Tarea asignada
¿A qué autor cita el texto sobre los deepfakes para definir qué es un deepfake?

Texto proporcionado
↓↓↓

Suplantación y alteración digital del emisor en las deepfake

Miguel Ángel Landeros Bobadilla

Your face isn´t yours anymore

Sitio de YouTube “Not exactly normal”

Los deepfake son un fenómeno comunicativo emergente, producto de una tecnología que recrea lo hiperreal con su capacidad de sustituir lo verdadero y confundir a nuestros sentidos. Están transformando la recepción de los mensajes, generando debates y cuestionamientos políticos, éticos, mediáticos y legales, y han socavado la veracidad y confiabilidad de los productos audiovisuales.

Un deepfake, de acuerdo con Jacob Bañuelos (2020, pág. 53), es “la imagen manipulada digitalmente para modificar su contenido audiovisual y/o sonoro para presentarlo como auténtico, cambiando el rostro de un personaje en lugar de otro, o el cuerpo y/o alterando el audio o el discurso oral del mismo”; es decir, son videos modificados que permiten intercambiar los rostros de una persona a otra, así como controlar los gestos y las palabras de alguien más suplantando su identidad, y recreándolo de tal manera que no es sencillo percibir si el video es real o falso.

↑↑↑

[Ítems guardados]
↓↓↓

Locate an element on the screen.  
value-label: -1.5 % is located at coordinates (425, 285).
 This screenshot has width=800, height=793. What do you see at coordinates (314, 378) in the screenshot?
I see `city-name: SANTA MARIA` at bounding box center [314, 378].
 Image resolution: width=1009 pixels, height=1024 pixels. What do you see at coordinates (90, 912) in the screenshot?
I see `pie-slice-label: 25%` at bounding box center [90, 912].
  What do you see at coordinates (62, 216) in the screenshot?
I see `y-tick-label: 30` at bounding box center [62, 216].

↑↑↑

Solución propuesta
A Jacob Bañuelos (2020, pág. 53).